*DESCRIPTION OF THE TASK*
Quote each of the following lines verbatim, reproducing every one of them without alteration.

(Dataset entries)
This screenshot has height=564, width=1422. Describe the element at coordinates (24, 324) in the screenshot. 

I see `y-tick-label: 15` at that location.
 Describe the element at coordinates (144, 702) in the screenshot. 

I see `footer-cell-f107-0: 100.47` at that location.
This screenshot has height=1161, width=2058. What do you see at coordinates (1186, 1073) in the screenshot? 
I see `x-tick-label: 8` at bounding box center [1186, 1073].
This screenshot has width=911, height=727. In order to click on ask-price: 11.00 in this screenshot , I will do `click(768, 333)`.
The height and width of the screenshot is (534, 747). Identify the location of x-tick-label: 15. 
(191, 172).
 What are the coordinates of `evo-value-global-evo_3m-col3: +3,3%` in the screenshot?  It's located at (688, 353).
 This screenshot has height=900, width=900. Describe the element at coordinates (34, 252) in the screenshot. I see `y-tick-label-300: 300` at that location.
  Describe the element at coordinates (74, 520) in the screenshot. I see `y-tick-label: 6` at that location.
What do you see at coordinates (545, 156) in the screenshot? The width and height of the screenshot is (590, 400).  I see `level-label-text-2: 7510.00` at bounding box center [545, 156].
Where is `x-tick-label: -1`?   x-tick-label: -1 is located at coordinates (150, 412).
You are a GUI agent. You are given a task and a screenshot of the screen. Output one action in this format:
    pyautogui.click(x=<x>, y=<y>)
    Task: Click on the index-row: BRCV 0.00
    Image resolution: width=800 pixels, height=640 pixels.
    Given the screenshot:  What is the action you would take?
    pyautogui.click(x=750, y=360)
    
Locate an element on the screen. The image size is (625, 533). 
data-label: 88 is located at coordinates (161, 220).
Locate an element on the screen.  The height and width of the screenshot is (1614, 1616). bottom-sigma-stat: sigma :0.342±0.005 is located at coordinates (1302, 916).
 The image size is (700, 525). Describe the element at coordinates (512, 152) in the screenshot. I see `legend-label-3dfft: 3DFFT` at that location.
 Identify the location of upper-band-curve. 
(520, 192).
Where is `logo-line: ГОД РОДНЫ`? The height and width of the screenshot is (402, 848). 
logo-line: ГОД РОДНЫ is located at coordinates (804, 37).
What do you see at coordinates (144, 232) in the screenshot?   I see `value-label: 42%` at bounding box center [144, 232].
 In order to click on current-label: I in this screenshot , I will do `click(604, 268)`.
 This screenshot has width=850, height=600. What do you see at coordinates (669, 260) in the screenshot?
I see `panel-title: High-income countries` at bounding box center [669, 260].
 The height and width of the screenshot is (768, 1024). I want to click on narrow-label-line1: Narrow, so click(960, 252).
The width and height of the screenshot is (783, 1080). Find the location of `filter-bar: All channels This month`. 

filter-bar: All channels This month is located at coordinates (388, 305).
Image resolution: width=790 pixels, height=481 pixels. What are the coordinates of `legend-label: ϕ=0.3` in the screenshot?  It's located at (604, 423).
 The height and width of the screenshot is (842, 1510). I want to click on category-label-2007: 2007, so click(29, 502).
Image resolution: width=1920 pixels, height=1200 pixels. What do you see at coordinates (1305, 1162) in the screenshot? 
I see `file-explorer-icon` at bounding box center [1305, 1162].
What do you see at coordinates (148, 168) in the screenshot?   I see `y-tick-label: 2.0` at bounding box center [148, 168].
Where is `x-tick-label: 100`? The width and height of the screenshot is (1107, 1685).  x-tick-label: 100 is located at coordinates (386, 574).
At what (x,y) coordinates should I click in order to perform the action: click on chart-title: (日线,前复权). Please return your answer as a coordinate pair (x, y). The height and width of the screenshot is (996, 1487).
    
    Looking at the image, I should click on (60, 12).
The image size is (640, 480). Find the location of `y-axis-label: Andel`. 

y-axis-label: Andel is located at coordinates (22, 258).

*WRITTEN ANSWER*
This screenshot has height=564, width=1422. Describe the element at coordinates (24, 324) in the screenshot. 

I see `y-tick-label: 15` at that location.
 Describe the element at coordinates (144, 702) in the screenshot. 

I see `footer-cell-f107-0: 100.47` at that location.
This screenshot has height=1161, width=2058. What do you see at coordinates (1186, 1073) in the screenshot? 
I see `x-tick-label: 8` at bounding box center [1186, 1073].
This screenshot has width=911, height=727. In order to click on ask-price: 11.00 in this screenshot , I will do `click(768, 333)`.
The height and width of the screenshot is (534, 747). Identify the location of x-tick-label: 15. 
(191, 172).
 What are the coordinates of `evo-value-global-evo_3m-col3: +3,3%` in the screenshot?  It's located at (688, 353).
 This screenshot has height=900, width=900. Describe the element at coordinates (34, 252) in the screenshot. I see `y-tick-label-300: 300` at that location.
  Describe the element at coordinates (74, 520) in the screenshot. I see `y-tick-label: 6` at that location.
What do you see at coordinates (545, 156) in the screenshot? The width and height of the screenshot is (590, 400).  I see `level-label-text-2: 7510.00` at bounding box center [545, 156].
Where is `x-tick-label: -1`?   x-tick-label: -1 is located at coordinates (150, 412).
You are a GUI agent. You are given a task and a screenshot of the screen. Output one action in this format:
    pyautogui.click(x=<x>, y=<y>)
    Task: Click on the index-row: BRCV 0.00
    Image resolution: width=800 pixels, height=640 pixels.
    Given the screenshot:  What is the action you would take?
    pyautogui.click(x=750, y=360)
    
Locate an element on the screen. The image size is (625, 533). 
data-label: 88 is located at coordinates (161, 220).
Locate an element on the screen.  The height and width of the screenshot is (1614, 1616). bottom-sigma-stat: sigma :0.342±0.005 is located at coordinates (1302, 916).
 The image size is (700, 525). Describe the element at coordinates (512, 152) in the screenshot. I see `legend-label-3dfft: 3DFFT` at that location.
 Identify the location of upper-band-curve. 
(520, 192).
Where is `logo-line: ГОД РОДНЫ`? The height and width of the screenshot is (402, 848). 
logo-line: ГОД РОДНЫ is located at coordinates (804, 37).
What do you see at coordinates (144, 232) in the screenshot?   I see `value-label: 42%` at bounding box center [144, 232].
 In order to click on current-label: I in this screenshot , I will do `click(604, 268)`.
 This screenshot has width=850, height=600. What do you see at coordinates (669, 260) in the screenshot?
I see `panel-title: High-income countries` at bounding box center [669, 260].
 The height and width of the screenshot is (768, 1024). I want to click on narrow-label-line1: Narrow, so click(960, 252).
The width and height of the screenshot is (783, 1080). Find the location of `filter-bar: All channels This month`. 

filter-bar: All channels This month is located at coordinates (388, 305).
Image resolution: width=790 pixels, height=481 pixels. What are the coordinates of `legend-label: ϕ=0.3` in the screenshot?  It's located at (604, 423).
 The height and width of the screenshot is (842, 1510). I want to click on category-label-2007: 2007, so click(29, 502).
Image resolution: width=1920 pixels, height=1200 pixels. What do you see at coordinates (1305, 1162) in the screenshot? 
I see `file-explorer-icon` at bounding box center [1305, 1162].
What do you see at coordinates (148, 168) in the screenshot?   I see `y-tick-label: 2.0` at bounding box center [148, 168].
Where is `x-tick-label: 100`? The width and height of the screenshot is (1107, 1685).  x-tick-label: 100 is located at coordinates (386, 574).
At what (x,y) coordinates should I click in order to perform the action: click on chart-title: (日线,前复权). Please return your answer as a coordinate pair (x, y). The height and width of the screenshot is (996, 1487).
    
    Looking at the image, I should click on (60, 12).
The image size is (640, 480). Find the location of `y-axis-label: Andel`. 

y-axis-label: Andel is located at coordinates (22, 258).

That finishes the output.